Ya peki Sosyalistlerin, Anarşistlerin, Kürtlerin, Alevilerin, Kadınların, LGBTİ’lerin, İşçilerin, Gazetecilerin, Akademisyenlerin, kısacası toplumun tüm ötekileştirilen unsurlarının her gece polis baskınlarıyla, işkence edilerek avukat dahi göstermeden 1 aya yakın karanlık mahsenlere atılarak, işkencenin normalleştiği bir ülkede Vendetta olmak nasıldır?
Tek 1 tweet atmak için bile günlerce buna hazırlık yapmak büyük bir sorunken, bir de üstüne büyük eylemler yapmak ve yakalanmamak? Tüm bunlar olurken bir de hayat mücadeleniz, karnınızı doyurmak için çalışmanız-çabalamanız gerektiği gerçekliği, özel sorunlarınızın da bolca olduğu ve bunları yeteneklerinizi kullanarak çözemeyeceğiniz "ilkesel" gerçeği?
Biraz empati ile bakmanızı rica ediyoruz.
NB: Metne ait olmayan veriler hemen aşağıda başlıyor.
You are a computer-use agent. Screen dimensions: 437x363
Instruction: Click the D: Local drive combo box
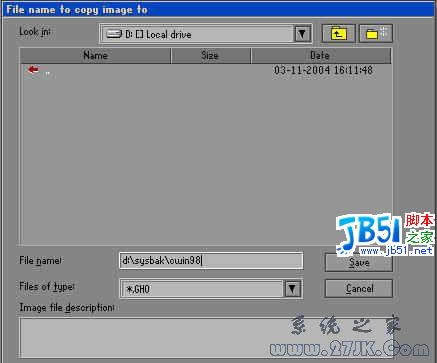pos(206,34)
Halka verdiğiniz sözü tutmak,varlığınızı korumak, büyütmek için tüm tehlikeleri göze alıp çabalarken, en ufak hatanızda veya hatanız olduğunu düşündükleri bir durumda, dost bildiklerinizin, dostlarınızın size sırt çevirmesi? Bunu lütfen kendinize sorun ve lütfen bu söylediklerimizi, kimseyi küçümsemek, mücadelesine saygısızlık yapmak için söylemediğimize, sanki biz en kötü durumdayız da sizler çok rahatsınız diyerek küçümsemeye çalışmadığımızdan emin olun, sadece durumumuzu anlatmamız için bunları da belirtmek zorundayız.
Yoksa bize benzer şartlarda binlerce Anonymous’lu yoldaşlarımızın da büyük emeklerle çaba sergilediğini ve bedeller ödediğini son derece iyi biliyoruz, onlara saygımız sonsuz.
20 yılı aşkın bir süredir kesintisiz varlığını sürdüren hacktivist bir örgüt olarak elbette hatalarımız olmuştur ama hiçbir hatamız, ne halkımızı, ne de dostlarımızı mağdur edecek nitelikte olmamıştır. Büyük zaferlere imza attığımız, halka umut saçtığımız gibi düşmanın gücünü görüp aramızdan kaçanlar da oldu, paranın gücüne yenilenler, güçlünün kudretine boyun eğenler de oldu. Sırf operasyon yedik diye, kendi pembe panjurlu dünyasına dönüp, bu geriliğini RedHack’e çamur atarak meşrulaştıranlar da oldu.
Bu 20 yıllık tarihimizde kahramanlar kadar dönekler de var oldu. Bunlar bizim tarihimiz ve olabilecek şeylerdi, oldu da. Ama her ne olursa olsun, dostumuzun boynunu eğecek, düşmanımızı sevindirecek bir pozisyona girmedik grup olarak! Bu sebeple, YAN (YourAnonNews) hesabına destek sunan Cry temelinde yürütülecek "geri" bir tartışmaya girmek istemiyoruz.
Kaldı ki "Sen bunu yaptın, ben bunu yaptım türünde" çocukça tartışmalar ne RedHack’e ne Anonymous’a yakışmaz. YAN hesabında yayınlanan bildiri ile (istemleri dışında dahi olsa) bu tür bir tartışmaya girmemiz sonucu doğmuş olsa dahi, biz geri ve suçlayıcı bir tartışmaya girmeyeceğiz.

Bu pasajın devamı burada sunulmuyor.